Global Next-generation Sequencing (NGS) Market Trends and Insights
Drivers Impact Analysis
| Driver | (~) % Impact on CAGR Forecast | Geographic Relevance | Impact Timeline |
|---|---|---|---|
| Precision medicine adoption | +3.2% | Global, with early uptake in North America and Europe | Medium term (2-4 years) |
| Genome cost decline | +2.8% | Global | Short term (≤2 years) |
| Clinical-practice guideline endorsements (NCCN, ACMG) | +2.0% | Global, strongest payer influence in the United States and Western Europe | Short term (≤2 years) |
| Population genomics programs | +1.5% | North America, Europe, expanding to Asia-Pacific | Medium term (2-4 years) |
| AI-enabled bioinformatics pipelines | +1.7% | Global, concentrated in high-throughput academic and clinical sequencing centers | Short term (≤2 years) |
| Pharmaceutical R&D integration | +1.2% | Global, focused in regions with large biopharma clusters | Medium term (2-4 years) |
Source: Mordor Intelligence
Accelerating Adoption of Precision Medicine and Companion Diagnostics Across Oncology and Rare Disease Care Pathways
Oncology crossed a milestone in 2023 when clinical sequencing volumes surpassed research use, confirming hospital confidence that genomic data can guide drug selection and reduce avoidable treatments. The United States NGS oncology segment alone touched USD 3 billion in 2023 and is tracking toward USD 4 billion by 2025, illustrating health-system appetite for broader panel tests. FDA approval of comprehensive assays such as TruSight Oncology Comprehensive widens payer acceptance and accelerates lab conversion from single-gene to multi-gene panels. Combined with EHR integration pilots that deliver pharmacogenomic alerts at the point of care, clinicians now view sequencing as a routine rather than rare test. The next generation sequencing market consequently gains recurring throughput as treatment guidelines reference genomic signatures.

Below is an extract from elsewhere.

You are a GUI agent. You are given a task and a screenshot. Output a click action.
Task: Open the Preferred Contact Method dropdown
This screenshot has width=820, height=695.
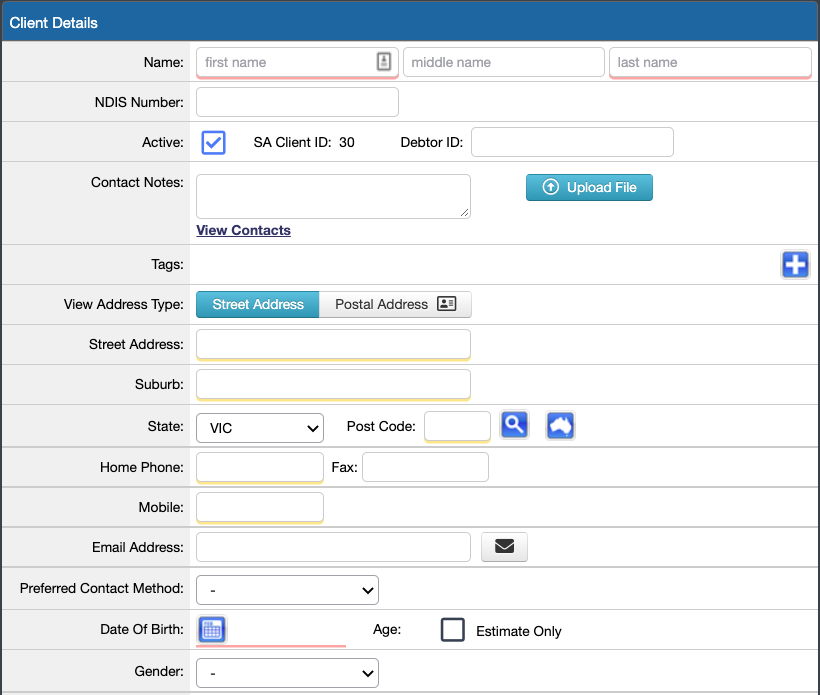[287, 589]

Continuous Decline in Cost Per Genome Driven by Higher-Throughput Chemistries and Innovative Instrument Technologies
Chemistry miniaturization, optics upgrades and base-calling algorithms have pushed the cost per human genome below USD 200 on Illumina’s NovaSeq X system and toward USD 100 on emerging competitors. Providers in oncology and neonatology can now justify sequencing over multi-step legacy assays because price no longer overwhelms diagnostic savings. Falling consumable costs also encourage academic core facilities to expand instrument fleets, driving additional reagent demand that sustains the next generation sequencing market. Continued advancements in flow-cell reusability and kit multiplexing are expected to shave another 20%-30% from per-sample expense within two years, compressing payback periods for capital equipment.

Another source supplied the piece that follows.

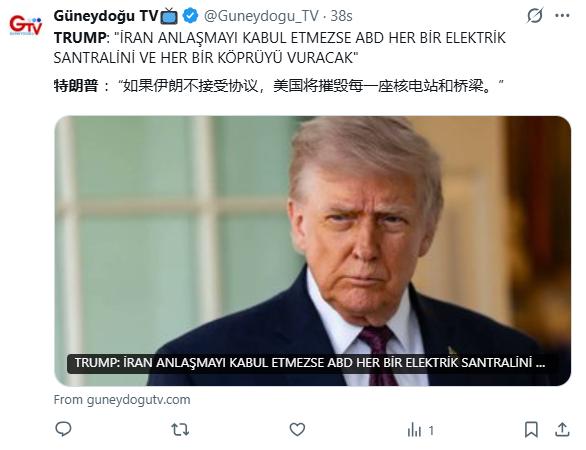Viewport: 586px width, 450px height.
Task: Open the Trump article preview image
Action: tap(312, 251)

Expansion Of Population-Scale Genomics Programs Supported by Governments and Private Consortia Worldwide
Government-sponsored biobanks such as the Alliance for Genomic Discovery commit to sequence 250,000 genomes to accelerate drug discovery. Australia’s Medical Research Future Fund is channeling USD 500 million over ten years into genomic infrastructure. These projects not only consume large reagent volumes but also create reference databases that improve rare-variant interpretation in under-represented populations. As Asian and Middle Eastern countries launch parallel initiatives, instrument vendors gain access to fresh capital budgets and longer-term consumable contracts, reinforcing multi-year visibility for the next generation sequencing market.
Increasing Utilization of NGS In Pharmaceutical Drug Discovery and Biomarker Identification Workflows
Bristol Myers Squibb, GSK and Novo Nordisk joined the Alliance for Genomic Discovery in 2024, signaling industry-wide reliance on NGS data to stratify trial populations and monitor minimal residual disease. FDA guidance endorsing circulating tumor DNA as a surrogate endpoint lets sponsors use NGS to accelerate oncology approvals, shortening development cycles. Contract research organizations consequently expand sequencing capacity, while kit makers tailor RUO panels for early-phase discovery. Growing volumes of companion-diagnostic studies ensure sustained reagent consumption beyond the traditional research customer base.
Restraints Impact Analysis
| Restraint | (~) % Impact on CAGR Forecast | Geographic Relevance | Impact Timeline |
|---|---|---|---|
| Regulatory fragmentation | -2.1% | Global, highest impact in North America | Short term (≤2 years) |
| Data privacy restrictions | -1.4% | Most severe in the European Union | Medium term (2-4 years) |
| High capital outlay for long-read & spatial sequencing platforms | -1.2% | Emerging markets and smaller institutions globally | Short term (≤2 years) |
| Shortage of bioinformatics talent for clinical-grade interpretation | -1.0% | Global, most acute in rapidly growing markets | Long term (≥4 years) |
Source: Mordor Intelligence
Fragmented Global Regulatory Landscape for Clinical NGS Validation
The FDA final rule classifying most LDTs as medical devices introduces phased compliance through 2028 and compels clinical labs to submit premarket reviews or pivot to FDA-cleared kits. While the policy aims to harmonize quality, legal challenges from laboratory associations create uncertainty over timelines. Laboratories must budget for validation studies and potential system upgrades, temporarily slowing capital orders. Outside the United States, divergent requirements among China’s NMPA, the EU’s IVDR and Japan’s PMDA force vendors to localize documentation, adding expense and lengthening product launches in the next generation sequencing market.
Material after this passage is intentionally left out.